Novelty Services Don’t Take the Place of my regular shopping — in fact, they often encourage me to buy more than I normally would.
By Kimberly Miller
There was a time when I considered myself a bit of a gourmand. I read food blogs and cookbooks for fun, watched the Food Network religiously, followed celebrity chefs on social media, and read their memoirs to live vicariously through their escapades.
Each week I spent half my weekend (and paycheck) hopping from shop to shop in search of the perfect ingredients for the complicated, restaurant-worthy dishes I’d make during the week ahead. Making beautiful food was what I did to relax after a long day of work.
Dinner these days is the opposite of relaxing. Each night I make three different meals: one that’s meatless, high in protein and low in carbs for my bodybuilder/vegetarian husband; something “not yucky” for my toddler who considers dinner time a battle Royale; and for myself I make something without soy or dairy since I’m nursing a baby with food allergies. Needless to say I’m just making the same easy to prepare stuff night after night after night.
Insert yawn here.
It’s because of this food rut that I decided to take a chance on a mystery produce delivery subscription. Fruits and vegetables are the only foods everyone in my family can eat at the same time, and I desperately needed to shake things up.
________________________
> Problem description
Retype the produce subscription essay above word for word, from the title line through the final sentence.
________________________
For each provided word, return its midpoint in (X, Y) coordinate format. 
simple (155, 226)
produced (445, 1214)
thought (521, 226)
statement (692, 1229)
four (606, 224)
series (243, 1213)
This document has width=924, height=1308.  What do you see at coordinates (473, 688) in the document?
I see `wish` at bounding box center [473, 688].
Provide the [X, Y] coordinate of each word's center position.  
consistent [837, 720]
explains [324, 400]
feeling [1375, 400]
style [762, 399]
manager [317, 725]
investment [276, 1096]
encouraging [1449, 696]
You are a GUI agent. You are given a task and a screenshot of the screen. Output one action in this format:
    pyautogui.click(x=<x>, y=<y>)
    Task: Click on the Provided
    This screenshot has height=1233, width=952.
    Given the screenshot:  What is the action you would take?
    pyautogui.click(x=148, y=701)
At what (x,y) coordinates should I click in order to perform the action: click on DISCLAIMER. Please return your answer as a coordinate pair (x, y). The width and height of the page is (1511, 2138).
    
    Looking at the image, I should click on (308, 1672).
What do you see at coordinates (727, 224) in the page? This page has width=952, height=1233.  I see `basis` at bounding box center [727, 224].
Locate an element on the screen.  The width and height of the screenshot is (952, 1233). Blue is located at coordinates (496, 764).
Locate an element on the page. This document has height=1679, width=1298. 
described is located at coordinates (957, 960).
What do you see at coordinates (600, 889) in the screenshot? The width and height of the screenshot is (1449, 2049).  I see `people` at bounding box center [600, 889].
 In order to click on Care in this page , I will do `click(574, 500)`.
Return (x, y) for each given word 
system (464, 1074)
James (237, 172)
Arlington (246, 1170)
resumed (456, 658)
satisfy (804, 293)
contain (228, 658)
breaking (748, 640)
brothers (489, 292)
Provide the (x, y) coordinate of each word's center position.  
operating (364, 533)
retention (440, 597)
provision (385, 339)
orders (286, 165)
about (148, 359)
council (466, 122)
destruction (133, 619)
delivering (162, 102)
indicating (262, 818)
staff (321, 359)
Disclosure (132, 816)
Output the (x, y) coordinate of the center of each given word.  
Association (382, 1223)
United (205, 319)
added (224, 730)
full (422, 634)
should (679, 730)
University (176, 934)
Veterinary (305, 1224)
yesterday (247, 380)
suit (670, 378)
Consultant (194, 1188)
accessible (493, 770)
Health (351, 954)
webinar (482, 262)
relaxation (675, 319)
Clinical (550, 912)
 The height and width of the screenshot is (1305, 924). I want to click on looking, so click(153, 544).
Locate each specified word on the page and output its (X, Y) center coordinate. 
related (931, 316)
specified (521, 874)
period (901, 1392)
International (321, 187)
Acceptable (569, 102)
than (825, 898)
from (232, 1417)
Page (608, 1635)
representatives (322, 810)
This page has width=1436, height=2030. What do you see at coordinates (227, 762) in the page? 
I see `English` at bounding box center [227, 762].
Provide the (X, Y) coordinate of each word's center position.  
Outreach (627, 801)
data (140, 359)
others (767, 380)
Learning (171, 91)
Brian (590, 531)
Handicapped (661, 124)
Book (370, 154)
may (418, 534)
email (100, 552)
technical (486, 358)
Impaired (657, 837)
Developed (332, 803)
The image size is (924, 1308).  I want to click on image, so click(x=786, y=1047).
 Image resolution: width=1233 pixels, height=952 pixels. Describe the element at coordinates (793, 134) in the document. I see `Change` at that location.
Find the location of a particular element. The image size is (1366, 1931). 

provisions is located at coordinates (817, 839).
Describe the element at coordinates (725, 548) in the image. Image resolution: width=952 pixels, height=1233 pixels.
________________________
> Response for this exercise
Novelty Services Don’t Take the Place of my regular shopping — in fact, they often encourage me to buy more than I normally would.
By Kimberly Miller
There was a time when I considered myself a bit of a gourmand. I read food blogs and cookbooks for fun, watched the Food Network religiously, followed celebrity chefs on social media, and read their memoirs to live vicariously through their escapades.
Each week I spent half my weekend (and paycheck) hopping from shop to shop in search of the perfect ingredients for the complicated, restaurant-worthy dishes I’d make during the week ahead. Making beautiful food was what I did to relax after a long day of work.
Dinner these days is the opposite of relaxing. Each night I make three different meals: one that’s meatless, high in protein and low in carbs for my bodybuilder/vegetarian husband; something “not yucky” for my toddler who considers dinner time a battle Royale; and for myself I make something without soy or dairy since I’m nursing a baby with food allergies. Needless to say I’m just making the same easy to prepare stuff night after night after night.
Insert yawn here.
It’s because of this food rut that I decided to take a chance on a mystery produce delivery subscription. Fruits and vegetables are the only foods everyone in my family can eat at the same time, and I desperately needed to shake things up.